▶ **Excerpted data**
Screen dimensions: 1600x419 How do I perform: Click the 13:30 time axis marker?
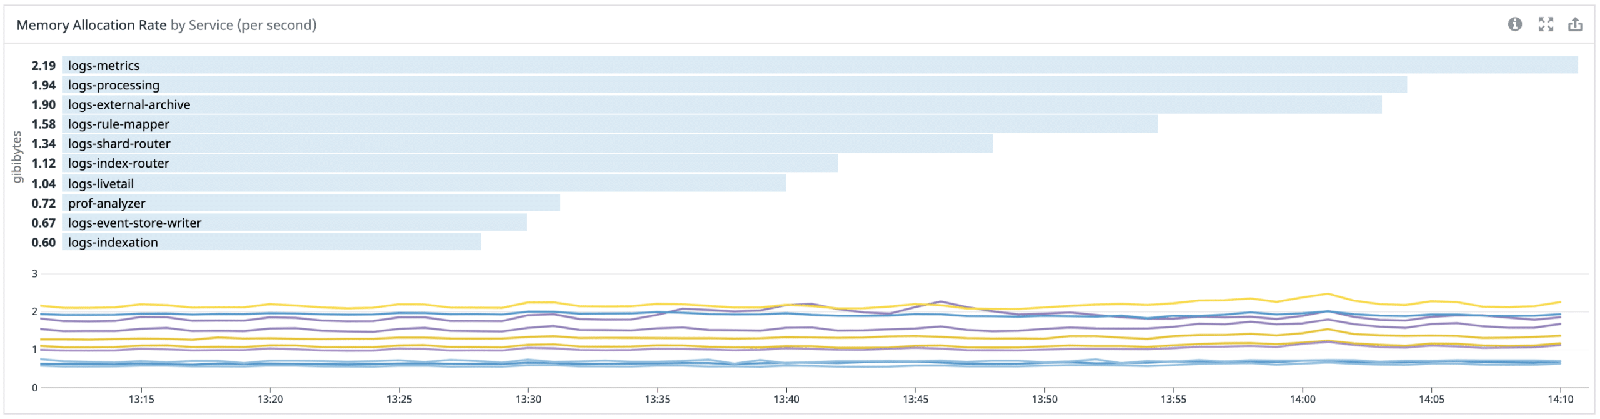pyautogui.click(x=528, y=399)
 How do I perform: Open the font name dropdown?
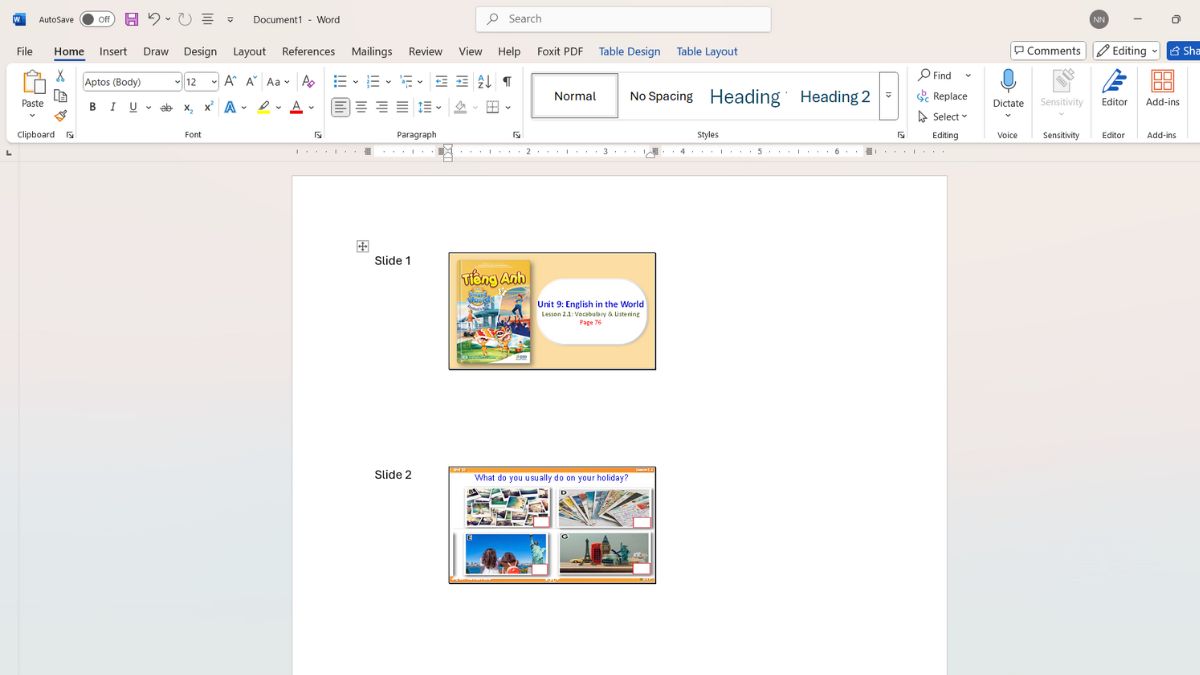pyautogui.click(x=178, y=81)
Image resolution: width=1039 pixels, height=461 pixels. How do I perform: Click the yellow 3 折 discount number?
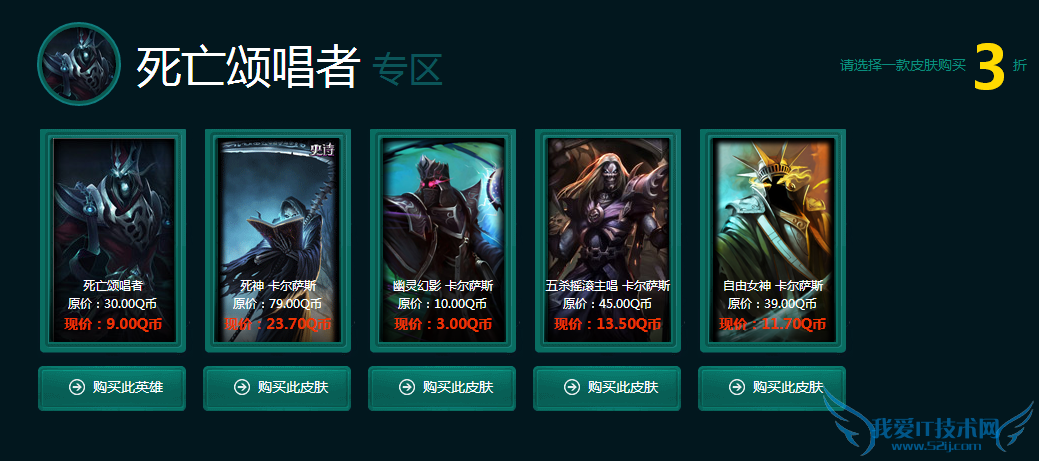click(989, 66)
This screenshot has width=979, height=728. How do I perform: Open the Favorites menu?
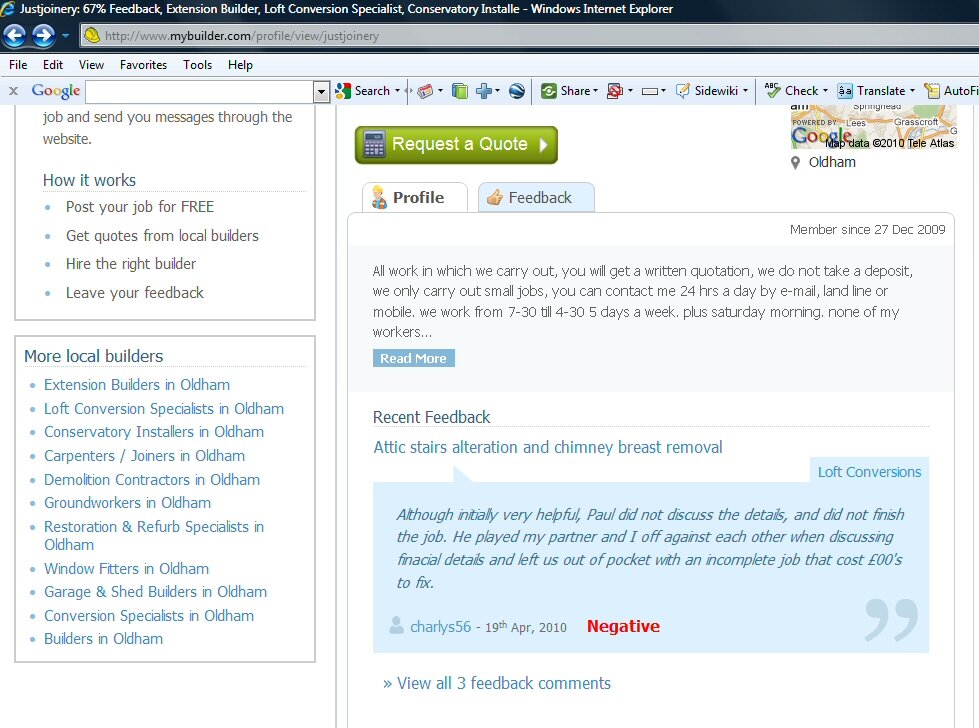click(x=143, y=65)
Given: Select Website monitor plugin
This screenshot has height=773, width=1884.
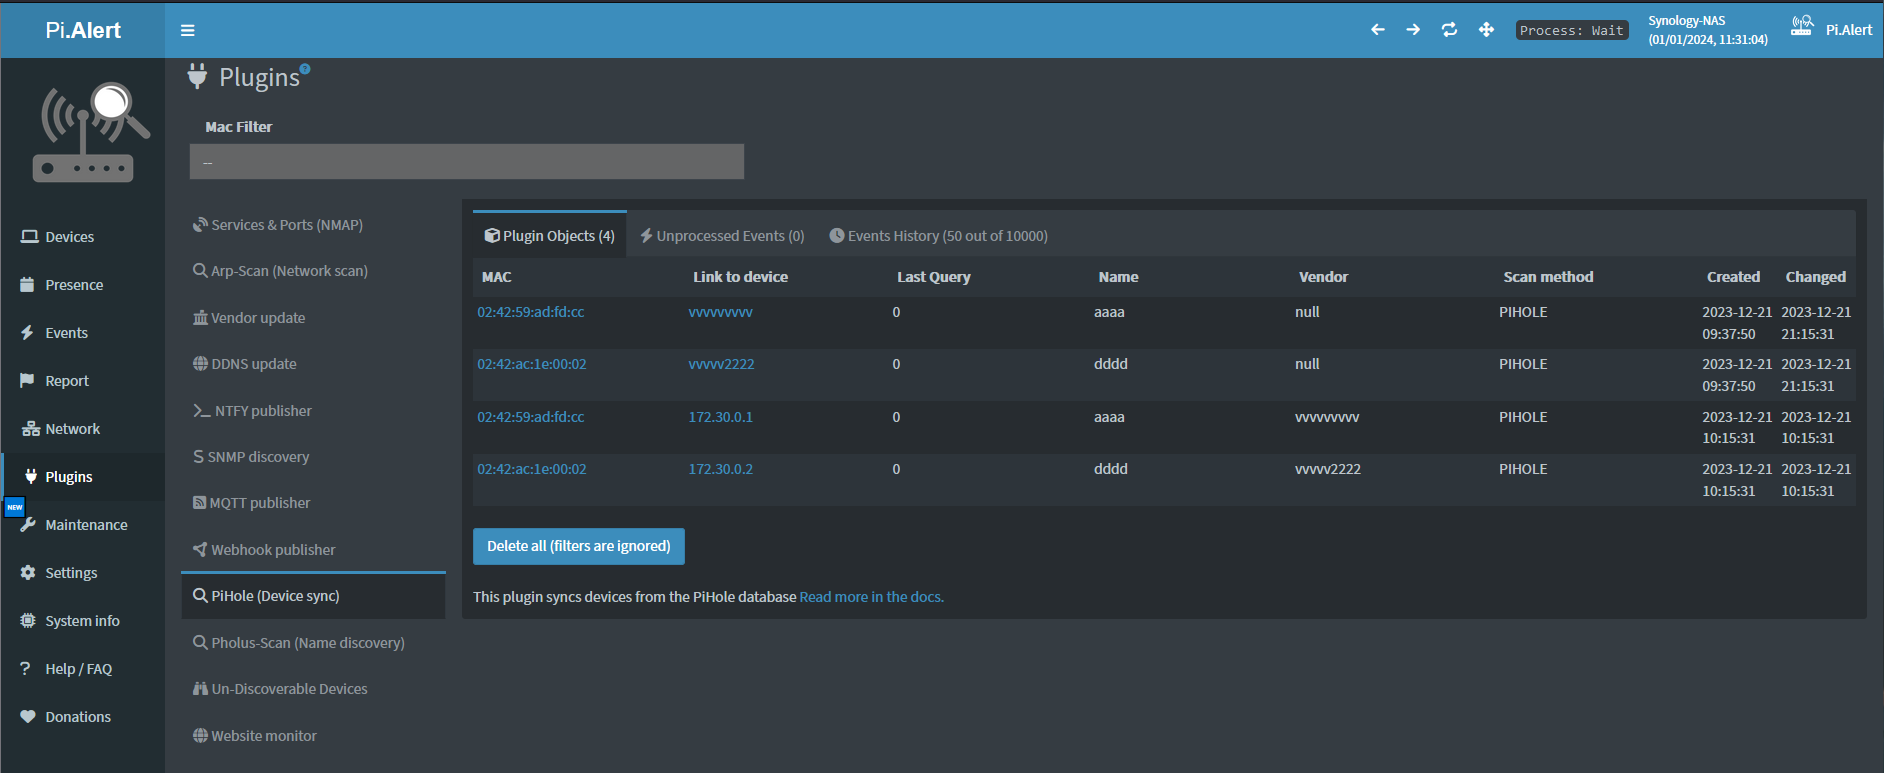Looking at the screenshot, I should [x=263, y=736].
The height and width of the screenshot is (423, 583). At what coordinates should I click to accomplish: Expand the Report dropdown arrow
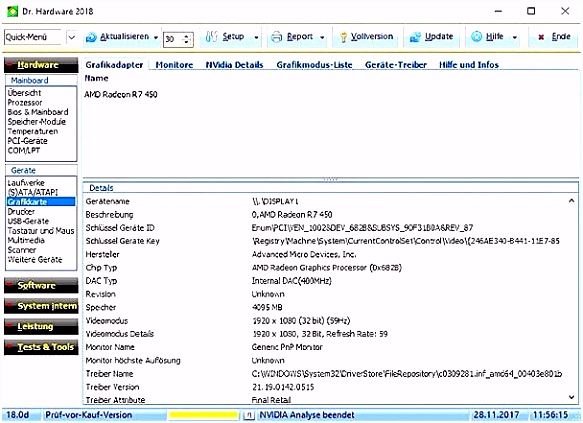click(x=322, y=38)
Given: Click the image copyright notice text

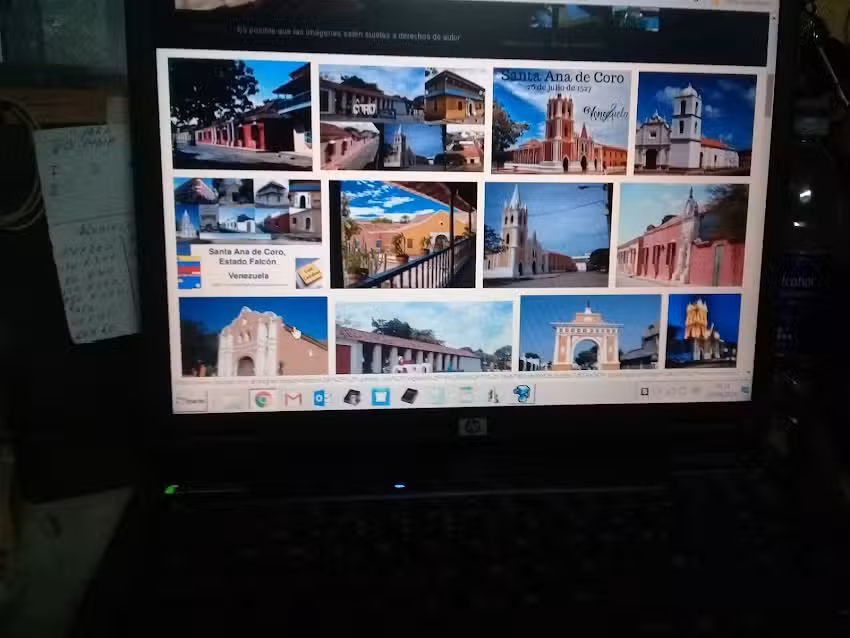Looking at the screenshot, I should click(348, 30).
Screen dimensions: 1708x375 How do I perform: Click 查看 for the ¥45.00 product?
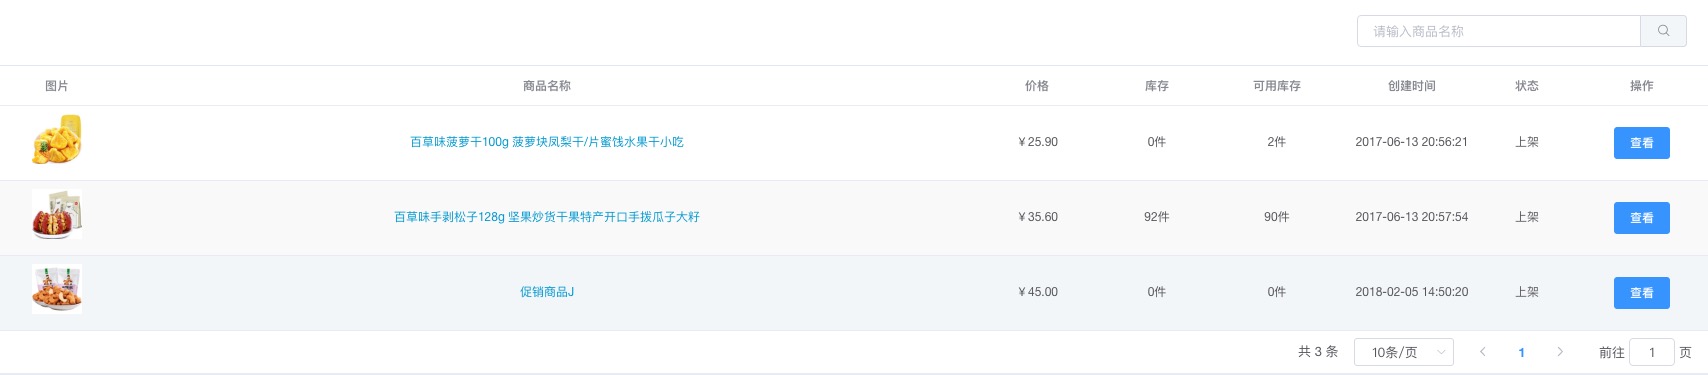pos(1642,293)
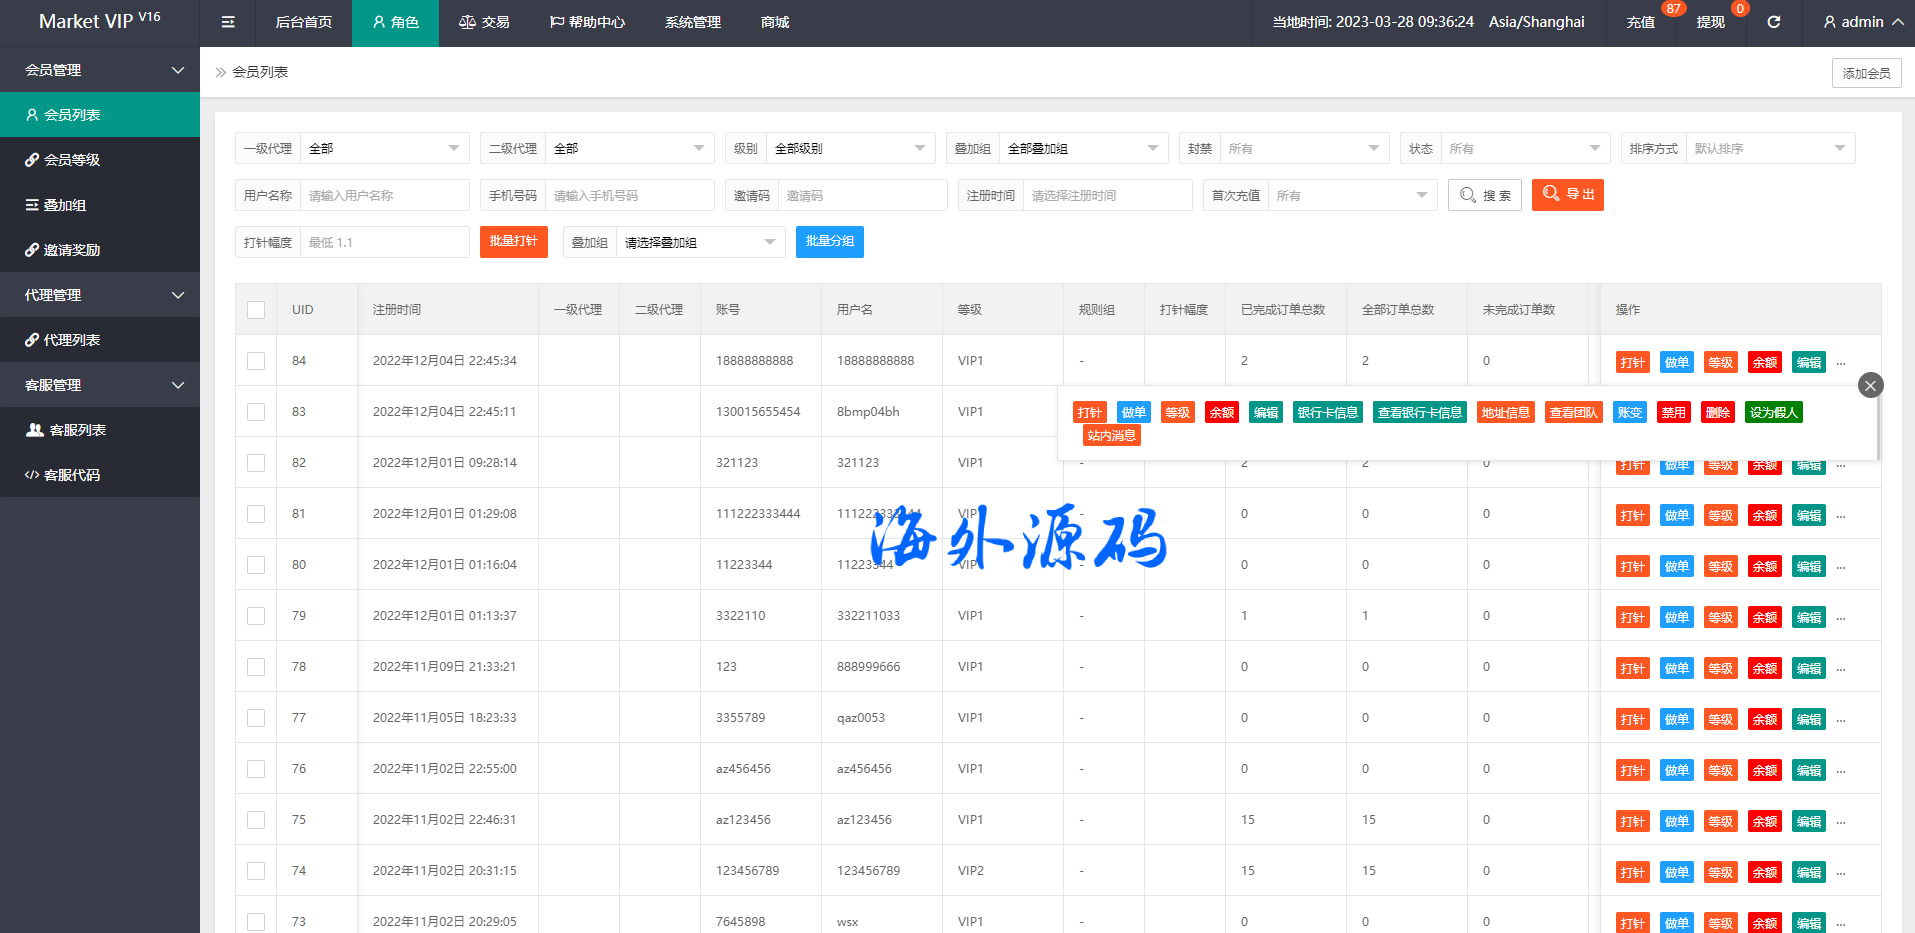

▶ **What you will do**
Only the text of the entries above, transcribed exactly, should be given; leave out pictures.

▶ **Response**
Screen dimensions: 1600x419 How do I perform: Click the 13:30 time axis marker?
pyautogui.click(x=528, y=399)
 How do I perform: Open the font name dropdown?
pyautogui.click(x=178, y=81)
Image resolution: width=1039 pixels, height=461 pixels. How do I perform: Click the yellow 3 折 discount number?
click(989, 66)
This screenshot has width=979, height=728. How do I perform: Open the Favorites menu?
click(x=143, y=65)
Given: Select Website monitor plugin
This screenshot has height=773, width=1884.
Looking at the screenshot, I should [x=263, y=736].
The height and width of the screenshot is (423, 583). At what coordinates should I click to accomplish: Expand the Report dropdown arrow
click(x=322, y=38)
Given: Click the image copyright notice text

Looking at the screenshot, I should click(348, 30).
Screen dimensions: 1708x375 How do I perform: Click 查看 for the ¥45.00 product?
pos(1642,293)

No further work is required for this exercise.